President Obama got what he wanted in the fiscal showdown, Thune said, because more revenue will be collected with higher taxes on some Americans. But the tough choices on where to cut have yet to be made.
He said to save Social Security, Medicaid and Medicare, several options need to be on the table:
--The federal government needs to accurately measure inflation and tie it to the Consumer Price Index.
--The government must undertake fundamental tax reform and eliminate the loopholes that dot the current tax system.
--Medicare needs to offer choices and create greater competition.
--A phased-in age adjustment to Social Security to raise the age limit must be discussed and probably implemented.
--Income testing for Medicare and Social Security should be considered.
--The federal government must allow states more flexibility to meet their needs with Medicaid.
"These are all unpopular things," Thune said. "None of these things is going to be easy."
He said leadership from the White House and Congress is needed.
"We need the president to be engaged," Thune said. "And on the spending side, he has not been."
In addition, he said there is a great need to reform and re-prioritize the size and role of government.
"We ought to be looking at policies that create growth and encourage economic growth in our country," Thune said.
He said the federal government essentially "throws a wet blanket" over efforts to launch new businesses and create economic development. It increases costs and discourages growth, he said.
Waste, fraud and abuse must be curtailed, he said, but that is not near enough. Cuts have to be made in spending on Social Security, Medicare and Medicaid.
"If we do nothing, those programs go bankrupt," Thune said. "We've got to save those programs.
--Trail King CEO Bruce Yakley told Thune if Republican Mitt Romney would have won the election, he would have added 150 jobs.
"Because of the way the election turned out, we're not," Yakley said.
He said while Republicans favor cuts in spending, Obama only wants more taxes. His company fears dire economic times are ahead, and therefore will not look for more workers.
--Thune said keeping the tax rate on capital gains at 15 percent was an important victory for the GOP in the fiscal cliff compromise. Obama got what he wanted with higher taxes on wealthier Americans, Thune said, but lower taxes on investments can help fuel development.
--Thune hailed the new deal on the estate tax, which Republicans call the "death tax." Thune said with rising farm and ranch values, the vast majority of ag -land-owning families would have been exposed to heavy taxes without this new rate.
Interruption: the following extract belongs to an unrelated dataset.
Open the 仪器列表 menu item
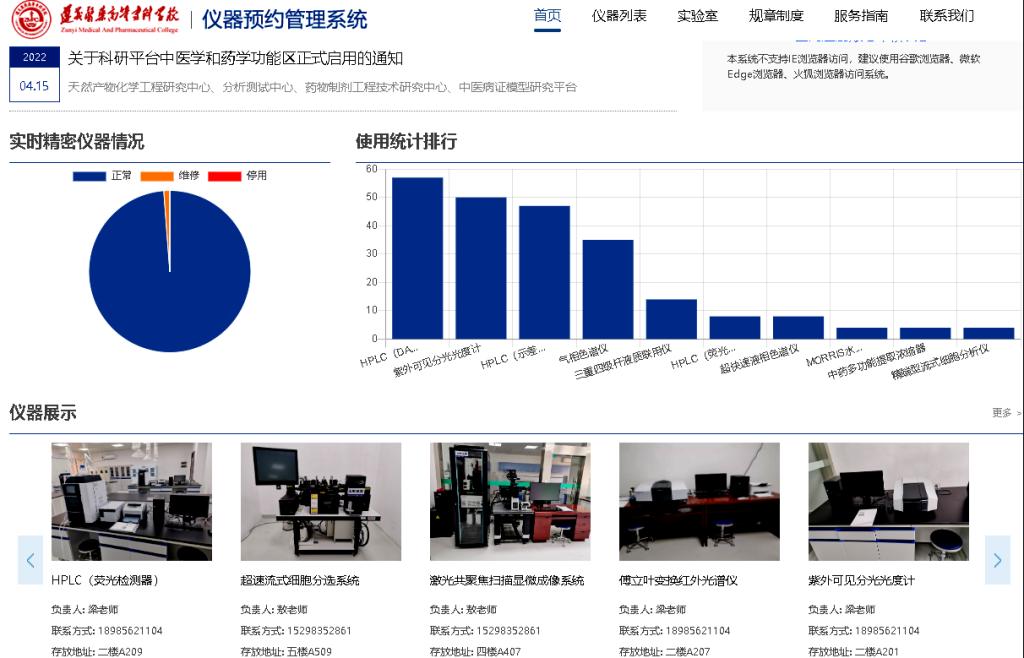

--Dick Frederick said most Americans are weary of the constant battles in Washington, and the sense that nothing is getting done. He asked Thune why there isn't more of a sense of shared effort.
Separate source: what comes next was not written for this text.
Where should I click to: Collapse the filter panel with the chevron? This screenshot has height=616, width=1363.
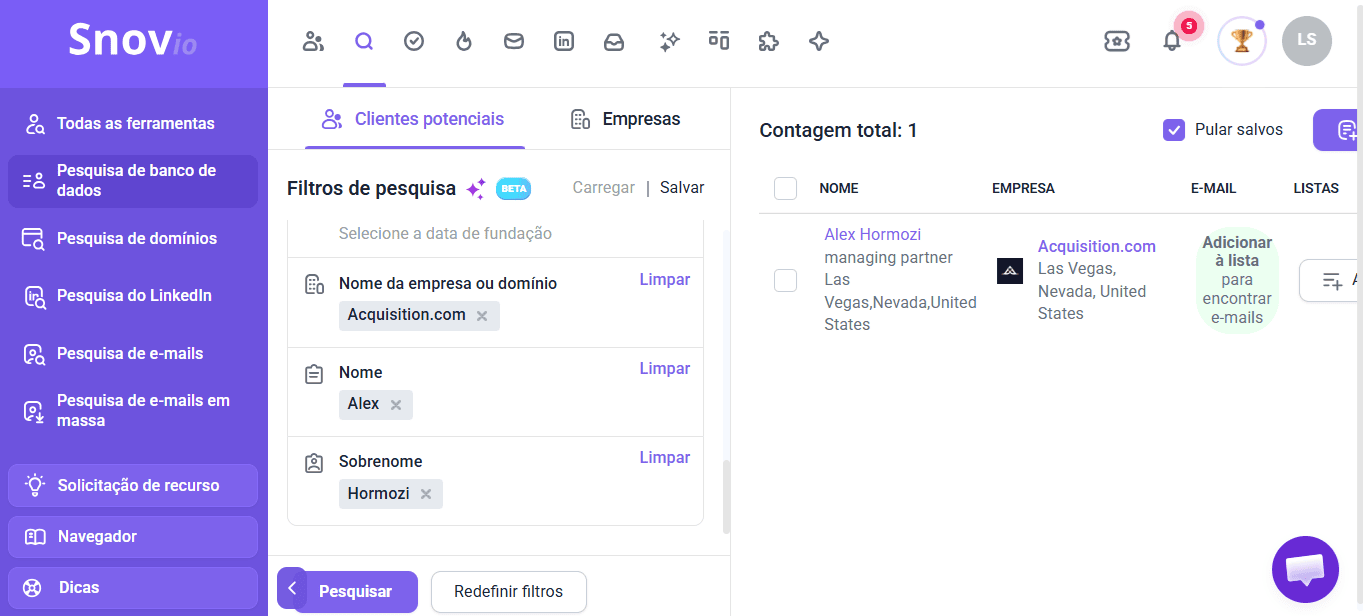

Frederick then said he fears the country is sliding toward socialism, and also called for drug testing of welfare recipients and greatly reducing foreign aid.
"I couldn't agree more," Thune said. He said there is a "big difference in this country" on the role of government, and it's on display in Congress as elected officials battle over issues that expose their deep divides.
--The senator was asked if he would help investigate the Libyan Embassy attacks, and if he favored impeaching the president for illegally engaging in overseas actions. One woman in the audience applauded that idea.
"We've got to get to the bottom of what happened there," Thune said, noting Secretary of State Hillary Clinton is preparing to testify before Congress on the attacks in Benghazi, Libya.
"I hope she is prepared to be grilled," he said. "The administration needs to be grilled over that."
--Thune was asked how the Republican Party can reach out to younger voters.
He said the Democrats use "modern tools of communication," including social media, much better than the GOP. It makes a "huge difference" with young people, Thune said.